→ **INPUT MATERIAL**:

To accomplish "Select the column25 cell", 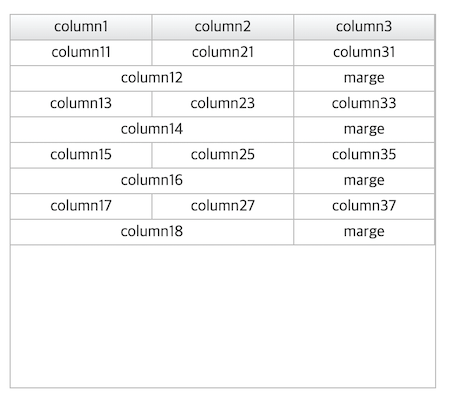I will pyautogui.click(x=223, y=155).
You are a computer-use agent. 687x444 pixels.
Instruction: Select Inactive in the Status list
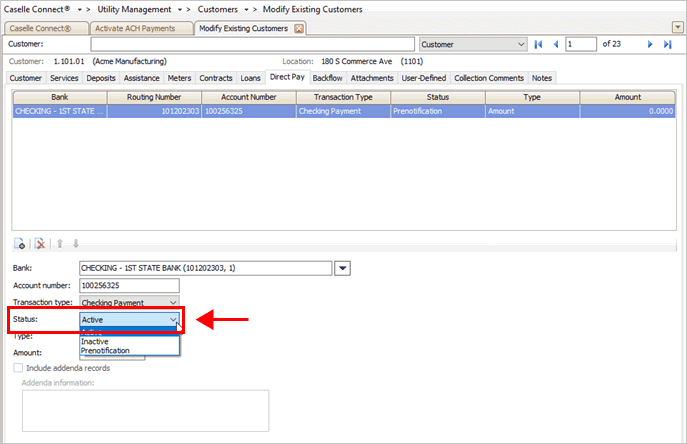95,341
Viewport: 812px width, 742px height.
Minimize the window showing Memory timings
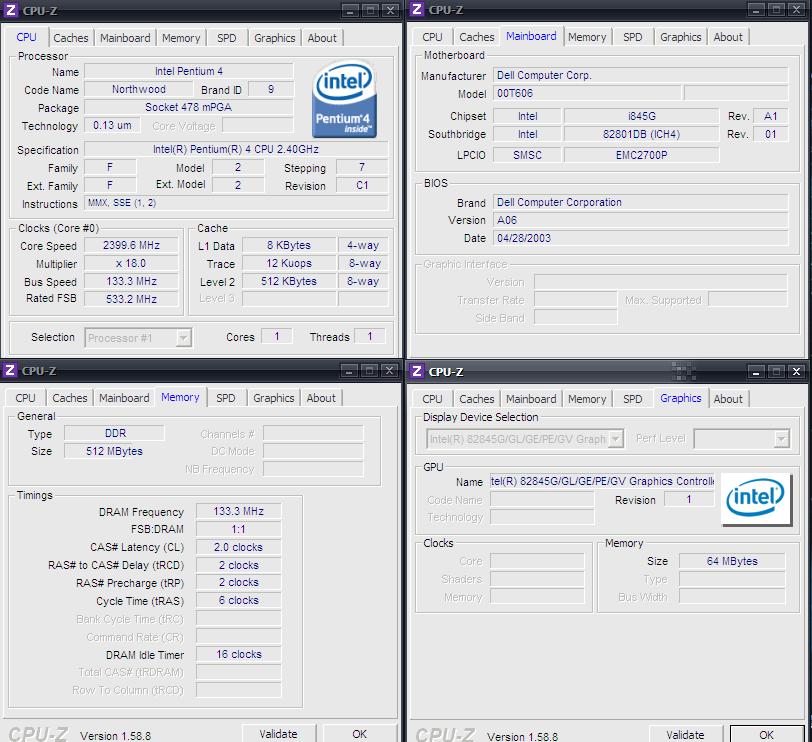click(346, 370)
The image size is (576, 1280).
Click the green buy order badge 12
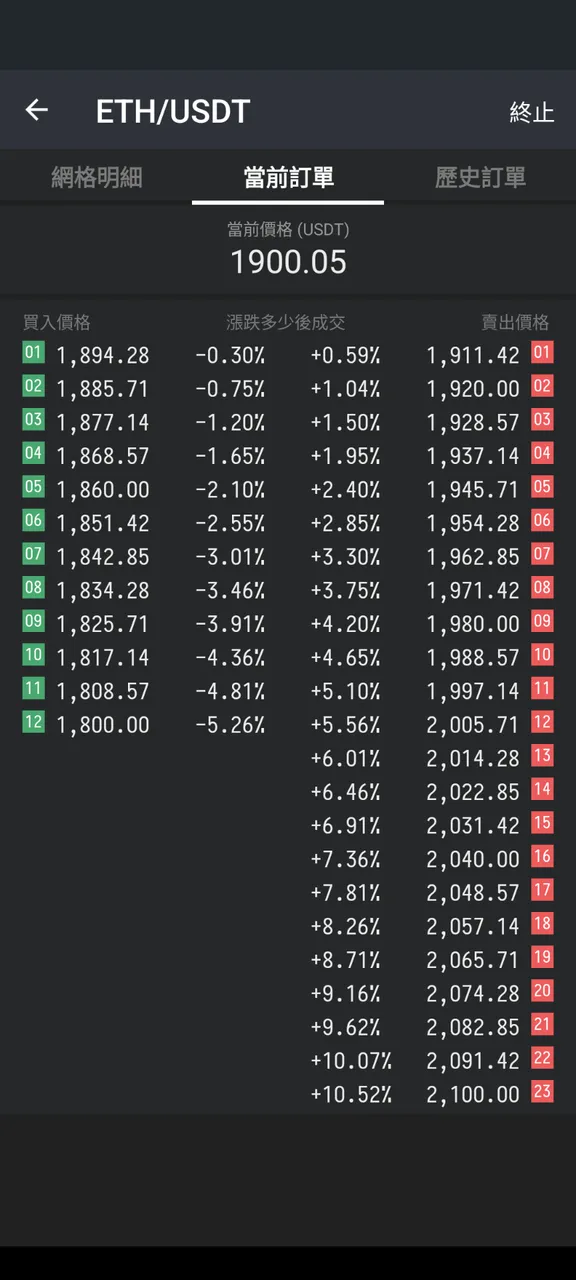[33, 721]
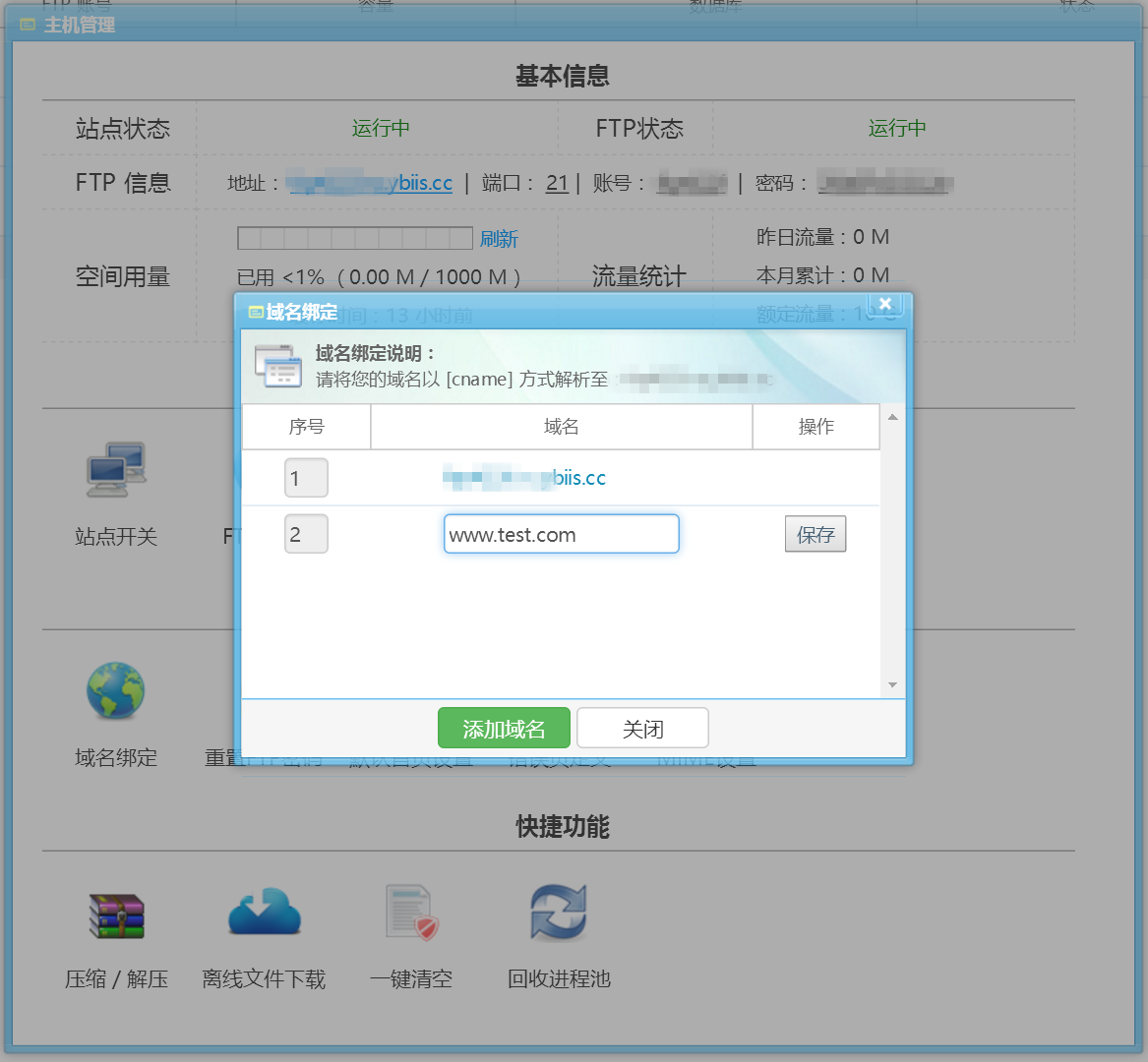The width and height of the screenshot is (1148, 1062).
Task: Click the scroll down arrow in domain list
Action: [892, 684]
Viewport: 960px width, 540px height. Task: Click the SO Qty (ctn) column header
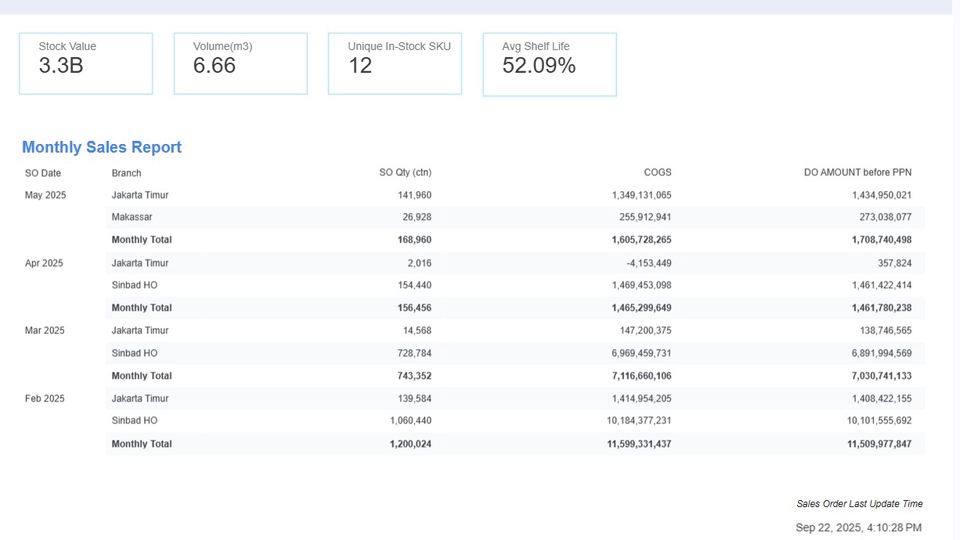[x=405, y=173]
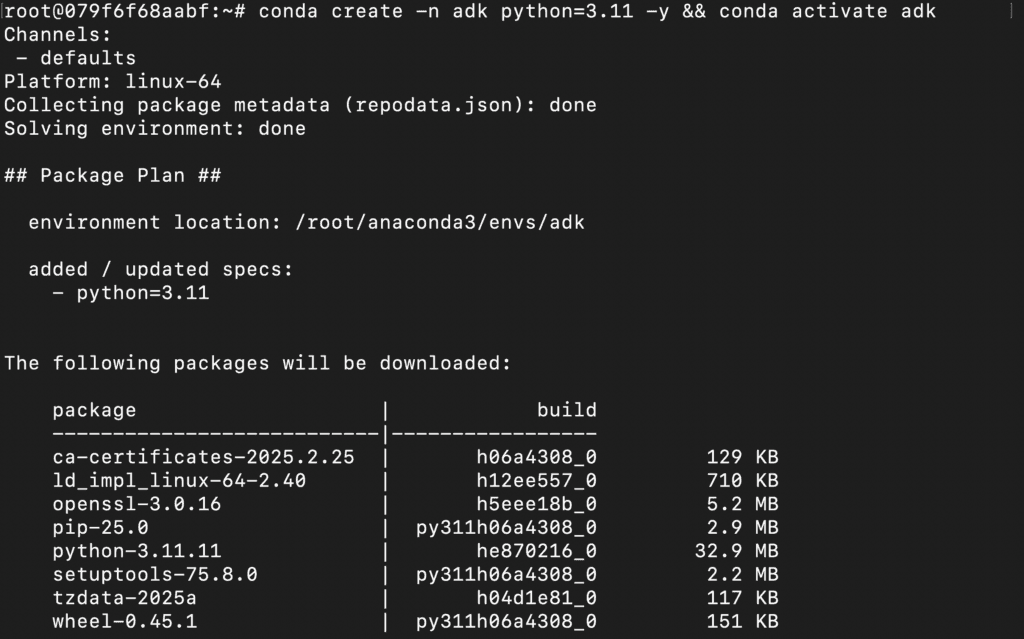Click the 'Solving environment: done' line
Screen dimensions: 1024x639
tap(155, 129)
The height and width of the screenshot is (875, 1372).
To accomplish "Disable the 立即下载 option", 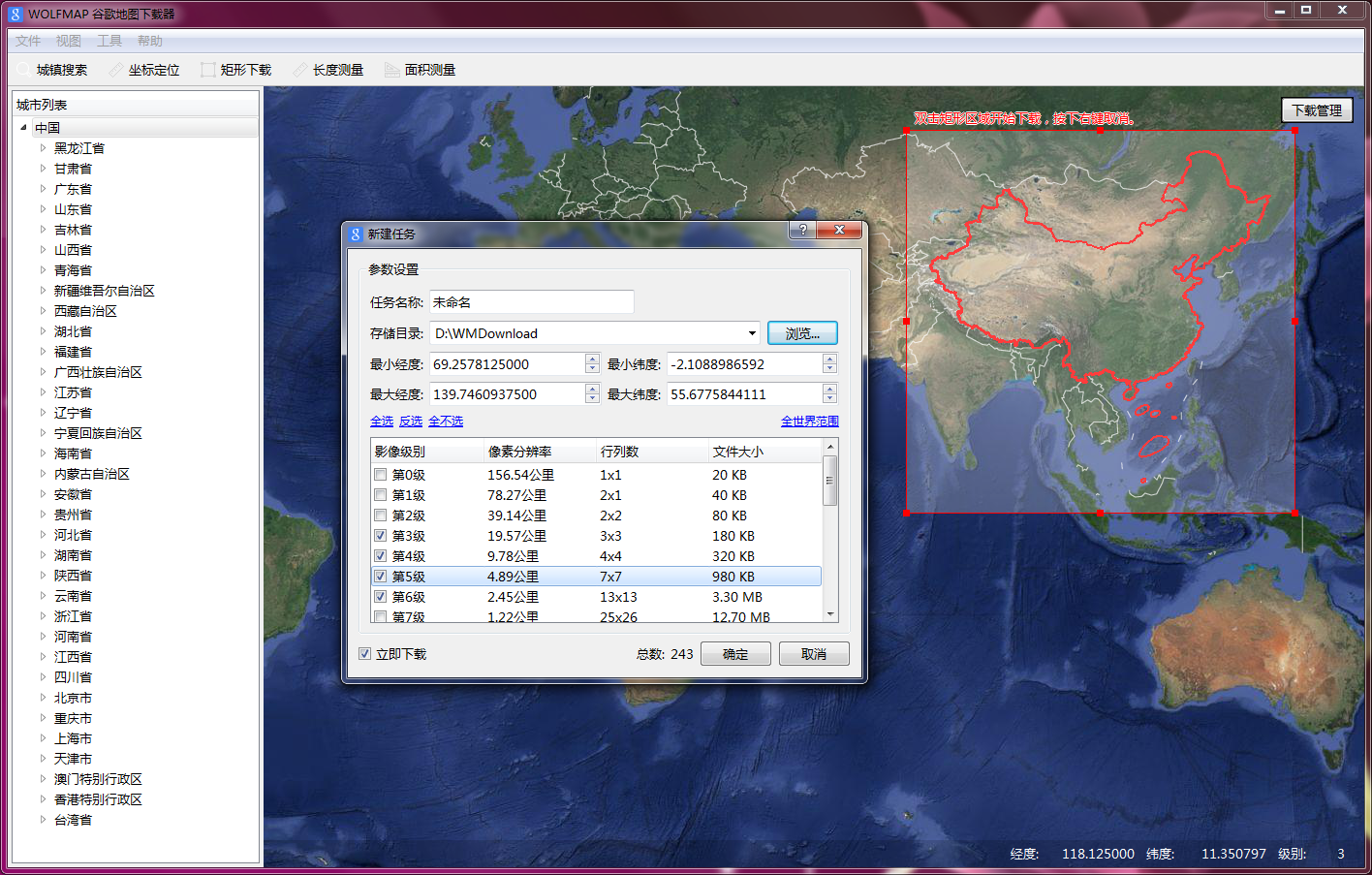I will click(364, 653).
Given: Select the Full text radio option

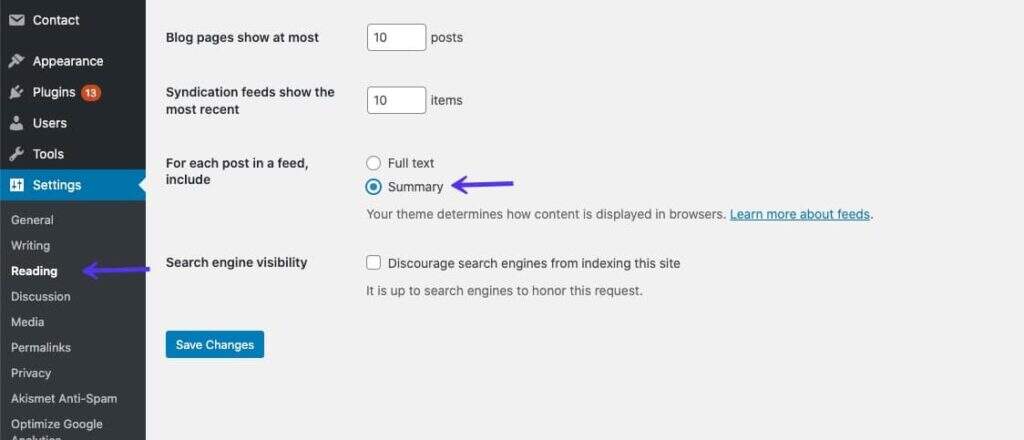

→ **EXERCISE REQUIREMENTS**: From the records above, copy exactly the stretch from the line holding "You are a computer-use agent. 687x444 pixels." through the line holding "The image size is (576, 1280).", both ends included, without the pictures.

→ **RESPONSE TO THIS TASK**:
You are a computer-use agent. 687x444 pixels.
Instruction: Select Inactive in the Status list
95,341
Viewport: 812px width, 742px height.
Minimize the window showing Memory timings
click(346, 370)
The image size is (576, 1280).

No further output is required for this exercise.